▶ _What needs to be done_
Extract every line of the records below word for word, leaving out the pictures.

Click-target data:
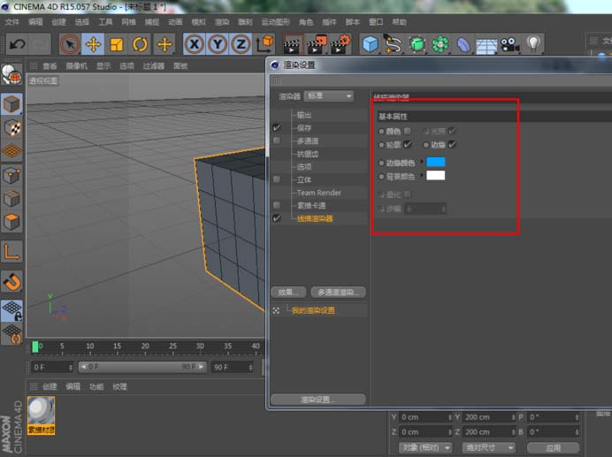Open the 过滤器 viewport menu

[x=153, y=66]
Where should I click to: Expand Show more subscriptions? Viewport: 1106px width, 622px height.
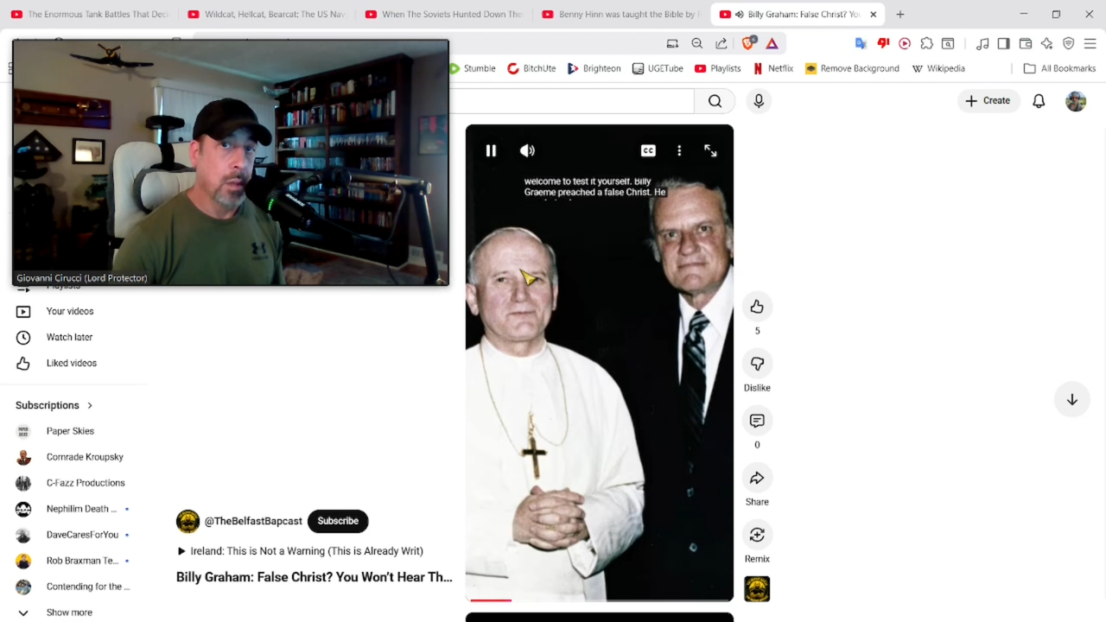pos(69,612)
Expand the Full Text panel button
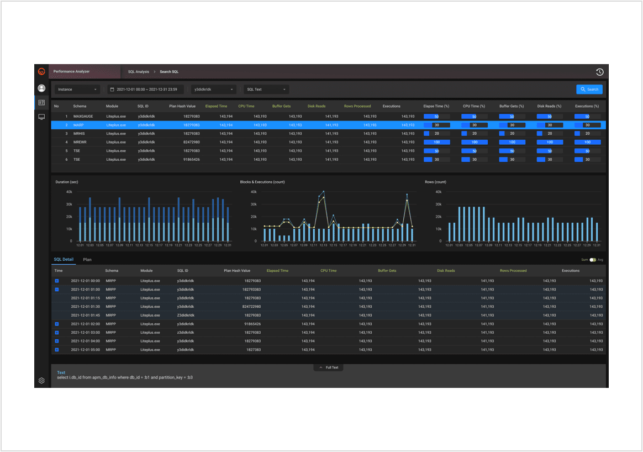Screen dimensions: 643x452 coord(329,367)

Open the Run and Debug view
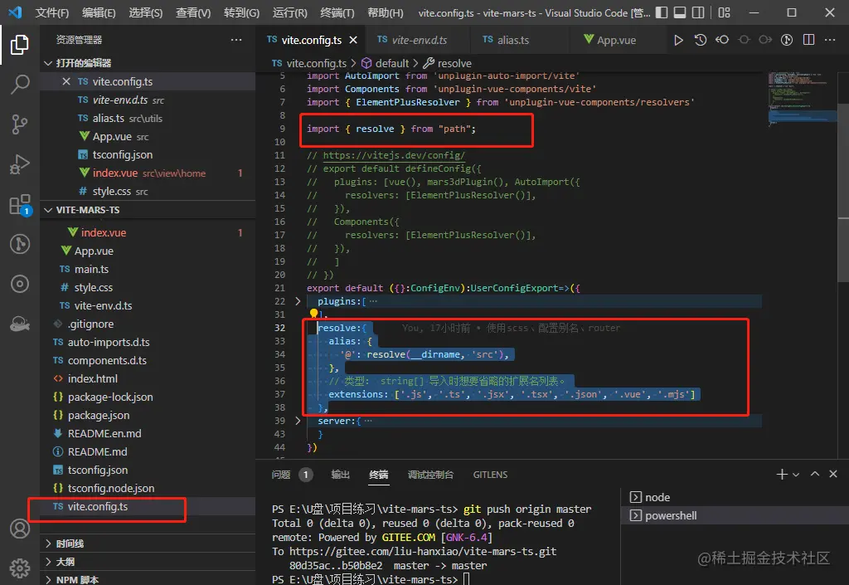tap(20, 164)
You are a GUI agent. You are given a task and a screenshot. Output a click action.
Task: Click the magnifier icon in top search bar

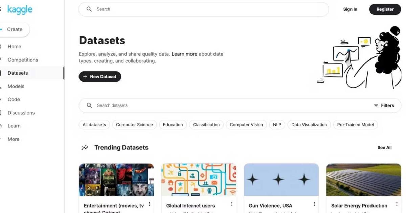coord(89,9)
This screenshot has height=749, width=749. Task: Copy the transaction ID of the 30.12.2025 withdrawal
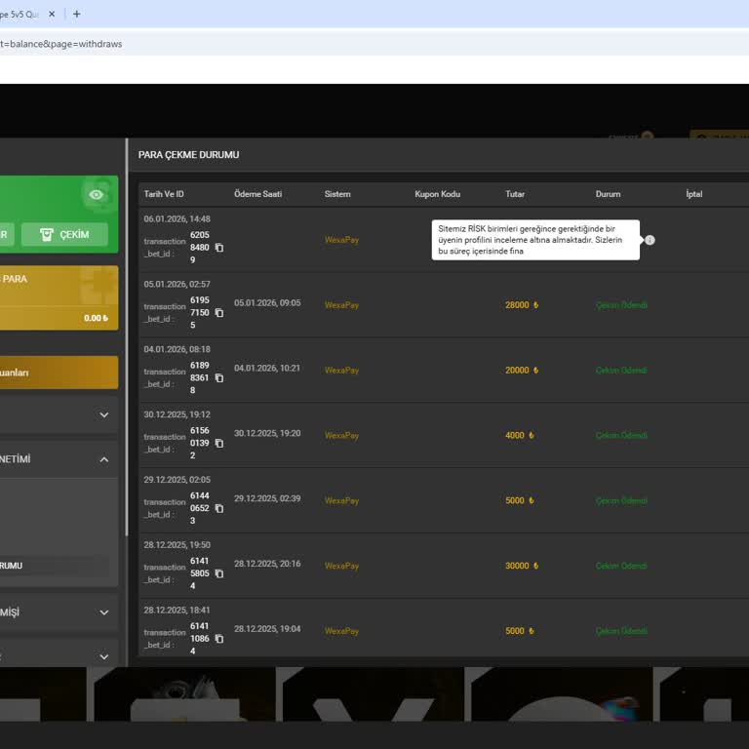point(219,444)
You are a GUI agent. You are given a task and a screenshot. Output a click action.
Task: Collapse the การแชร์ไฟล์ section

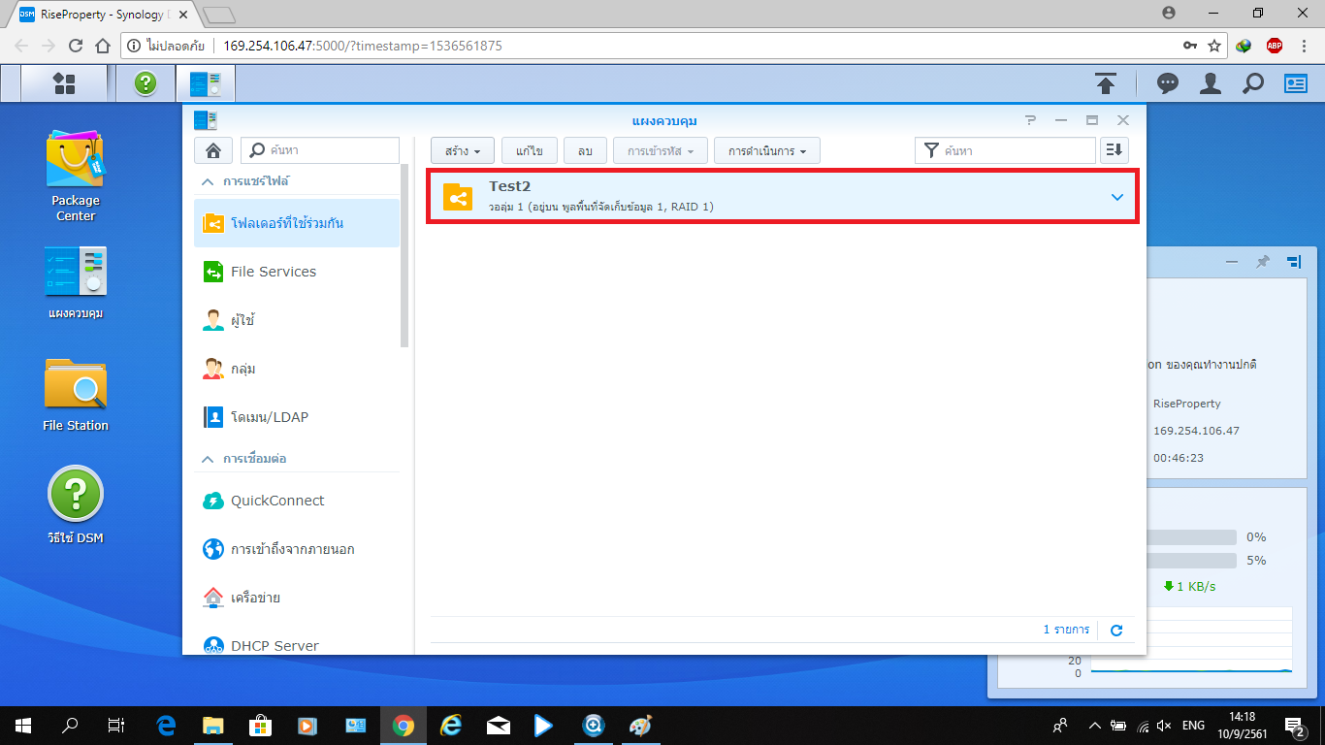click(207, 181)
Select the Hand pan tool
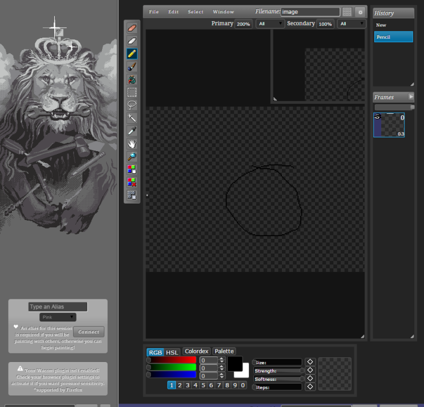424x407 pixels. coord(132,144)
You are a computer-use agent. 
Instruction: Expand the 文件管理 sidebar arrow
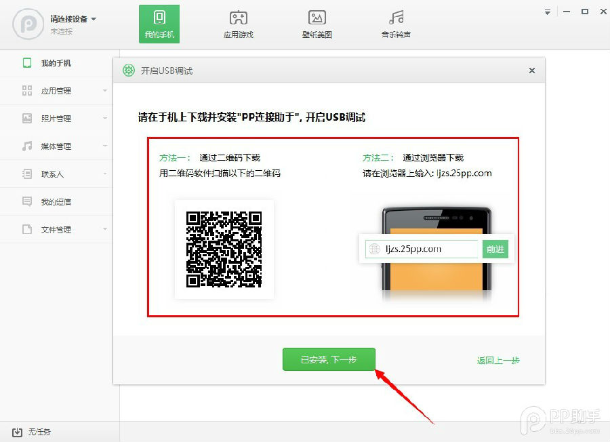click(105, 230)
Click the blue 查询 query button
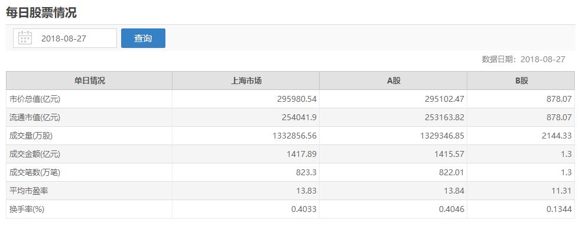The height and width of the screenshot is (225, 579). pos(143,38)
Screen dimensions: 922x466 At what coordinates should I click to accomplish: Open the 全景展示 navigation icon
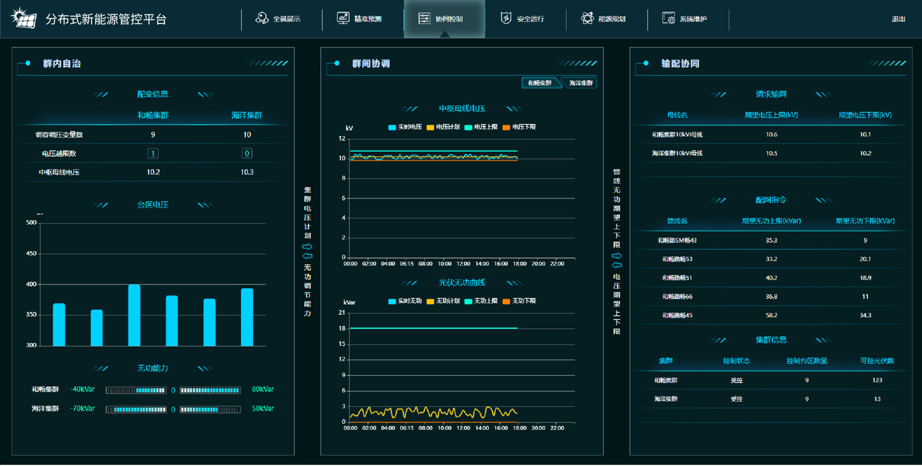(262, 18)
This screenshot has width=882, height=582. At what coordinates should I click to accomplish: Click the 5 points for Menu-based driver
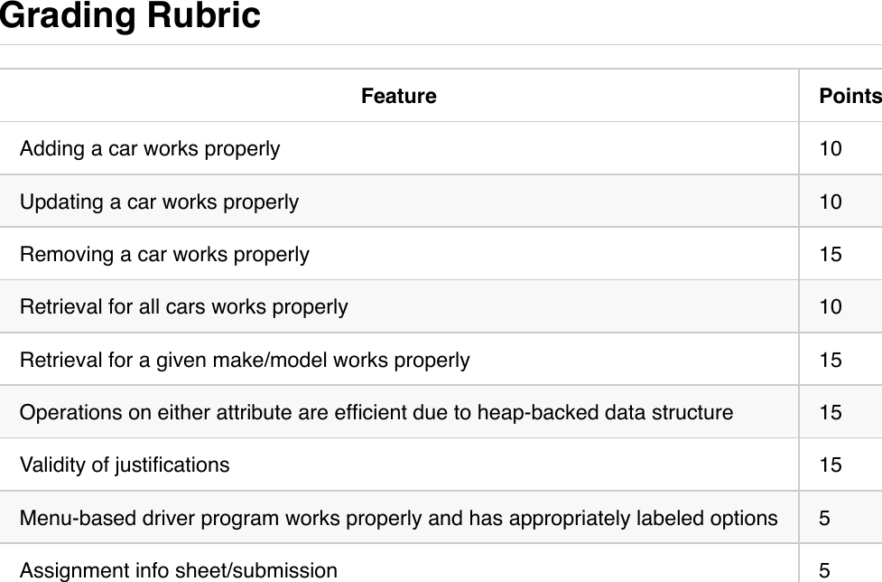pos(825,519)
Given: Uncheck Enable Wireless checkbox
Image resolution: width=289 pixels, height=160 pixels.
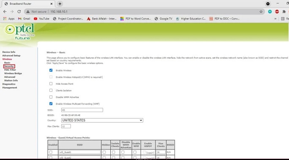Looking at the screenshot, I should coord(51,70).
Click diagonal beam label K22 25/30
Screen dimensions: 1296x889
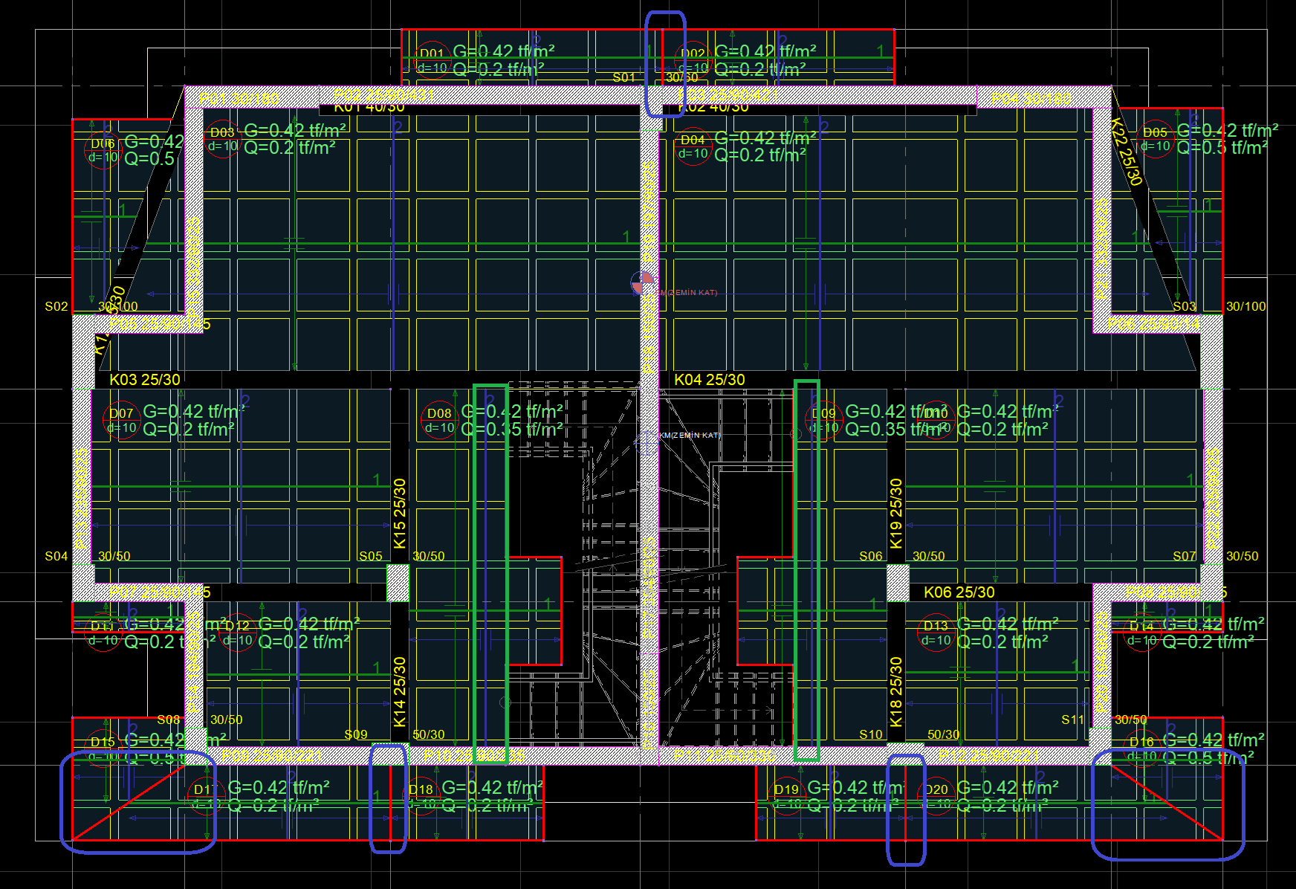1127,152
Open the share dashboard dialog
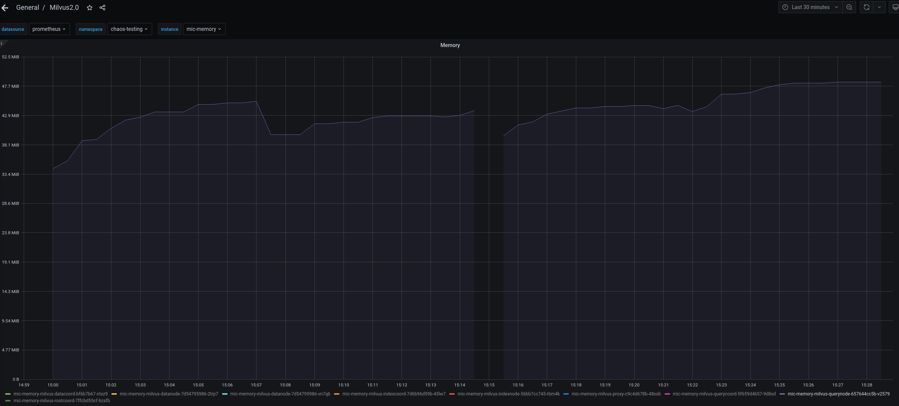Screen dimensions: 899x406 coord(102,7)
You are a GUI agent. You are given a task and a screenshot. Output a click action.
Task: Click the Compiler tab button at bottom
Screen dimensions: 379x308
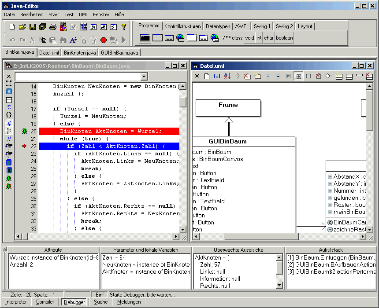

▶ _Task result_
Open the 过滤器 viewport menu

[x=153, y=66]
Where should I click to: Expand Show more subscriptions? Viewport: 1106px width, 622px height.
pos(69,612)
Expand the Full Text panel button
Screen dimensions: 643x452 coord(329,367)

Open the Run and Debug view
tap(20, 164)
You are a GUI agent. You are given a task and a screenshot. Output a click action.
Task: Click the magnifier icon in top search bar

coord(89,9)
This screenshot has height=749, width=749. Task: Copy the transaction ID of the 30.12.2025 withdrawal
point(219,444)
You are a GUI agent. You are given a task and a screenshot. Output a click action.
Task: Collapse the การแชร์ไฟล์ section

click(207, 181)
Select the Hand pan tool
424x407 pixels. coord(132,144)
You are a computer-use agent. 
Instruction: Expand the 文件管理 sidebar arrow
click(105, 230)
Click the blue 查询 query button
The height and width of the screenshot is (225, 579). pos(143,38)
Screen dimensions: 922x466 At what coordinates should I click to accomplish: Open the 全景展示 navigation icon
(262, 18)
This screenshot has width=882, height=582. At what coordinates should I click to accomplish: Click the 5 points for Menu-based driver
pos(825,519)
Given: Uncheck Enable Wireless checkbox
Image resolution: width=289 pixels, height=160 pixels.
Looking at the screenshot, I should coord(51,70).
Click diagonal beam label K22 25/30
Screen dimensions: 1296x889
1127,152
Open the share dashboard dialog
Screen dimensions: 899x406 coord(102,7)
You are a GUI agent. You are given a task and a screenshot. Output a click action.
Task: Click the Compiler tab button at bottom
Screen dimensions: 379x308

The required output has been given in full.